Lies, Falsehoods and Misrepresentations from Boris Johnson to Rishi Sunak

‎”As we emerge from the pandemic, one of my key priorities is jobs, jobs, jobs. … unemployment is down and employment is up, and there are 662,000 more employees on company payrolls and earning more money than before the pandemic”

Dr Thérèse Coffey, Department for Work and Pensions Twitter


Coffey asserts that, in April 2022, unemployment was “down”, employment “up”, that there are more payrolled employees and they are earning more than before the pandemic. This is a multi-faceted claim.

Coffey’s assertion that more people were in work, by April 2022, than prior to the Covid pandemic is incorrect. Figures from the Office of National Statistics show that, in the period from December 2019 to February 2020 there were around 33million people in employment. In the most recent figures provided by the ONS, referring to the period February-April 2022, there were around 32.7million people employed. This is a decrease. Darren Morgan, the ONS’ Director of Economic Statistics stated “total employment.. remains below its pre-pandemic level”.

It is accurate to claim that unemployment is down and that more people are on the payroll. ONS figures show unemployment was 1.364million in the period December 2019-February 2020, compared to 1.3million in the period February-April 2022, the most recent period covered.
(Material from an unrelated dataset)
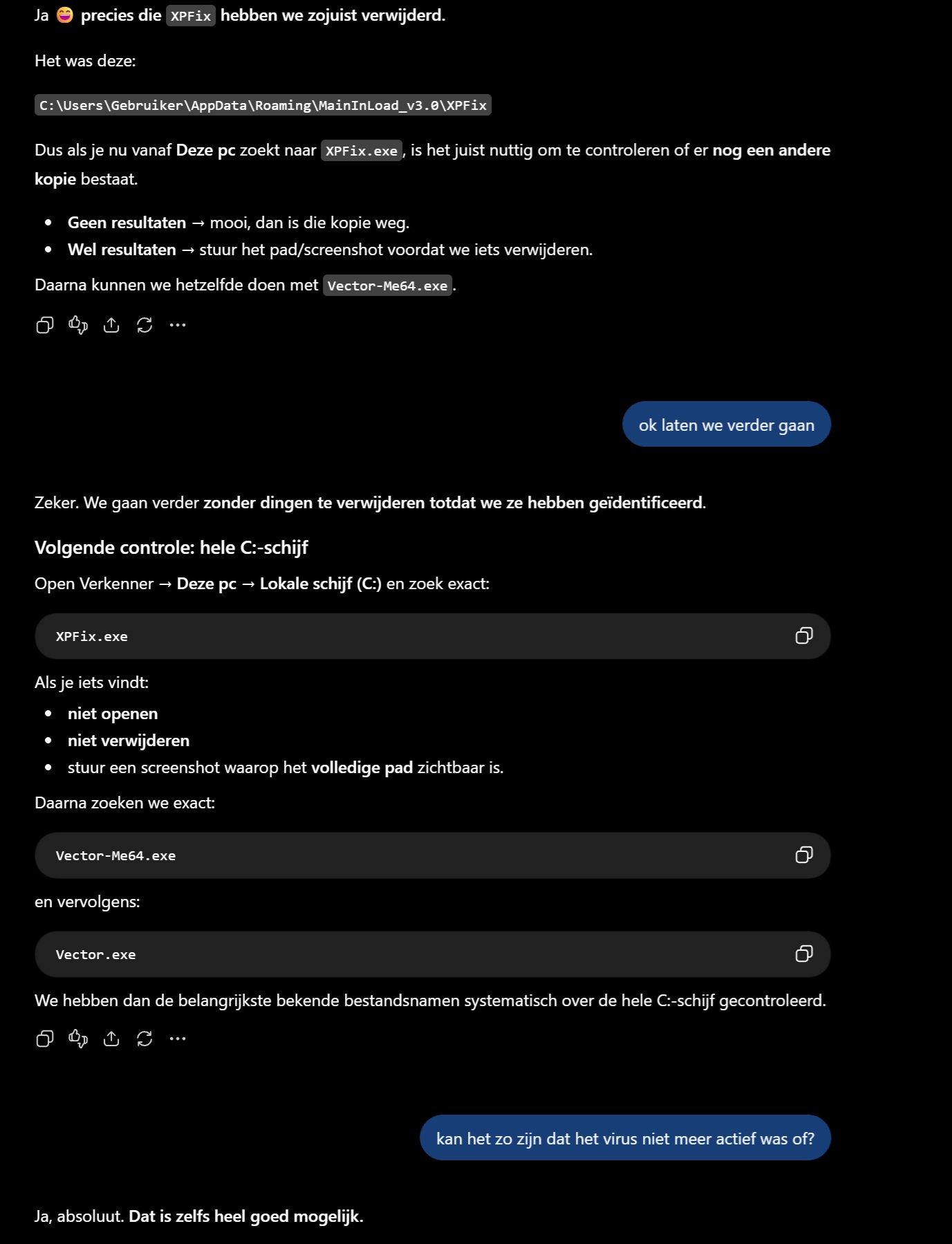Image resolution: width=952 pixels, height=1244 pixels.
Task: Share the first response via share icon
Action: [x=111, y=325]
The ONS states there was an increase of 606,000 payrolled employees between February 2021-22. Coffey is also accurate in suggesting that people are earning more. ONS figures show that average weekly earnings, in April 2022, were at £511, compared to an average of £502 between December 2019 to February 2020.
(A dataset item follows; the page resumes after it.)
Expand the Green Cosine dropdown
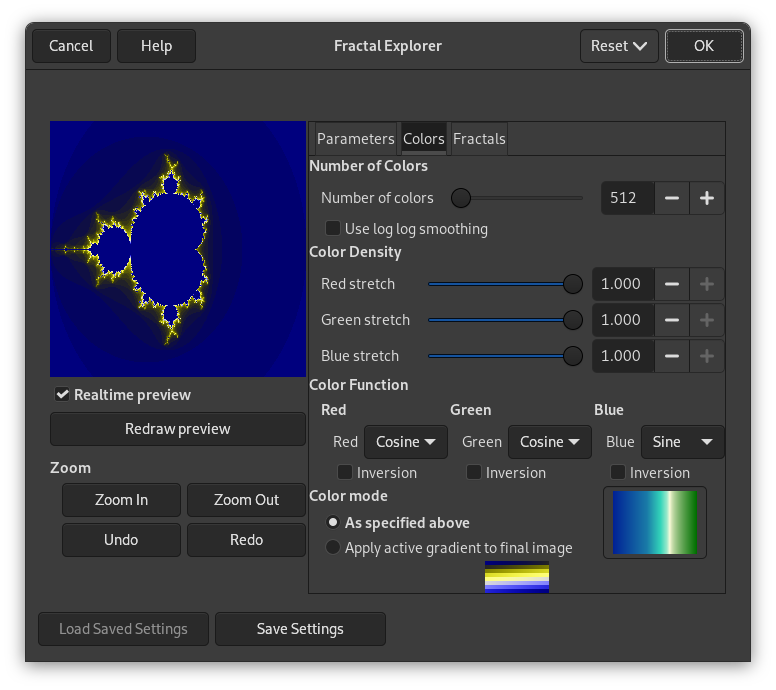The width and height of the screenshot is (776, 690). coord(549,442)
Coffey’s assertion that more people were in work is incorrect and misleading. There are fewer people in employment in the most recent ONS figures in comparison to the period leading up to the pandemic.

Downing Street has been told by the head of the UK Statistics Authority, Ed Humpherson, that ‘it is inaccurate to state that there are now more people in work than at the end of this period than the start’. 

We approached Dr Thérèse Coffey’s office and the Department for Work and Pensions to give her a chance to comment, but received no response.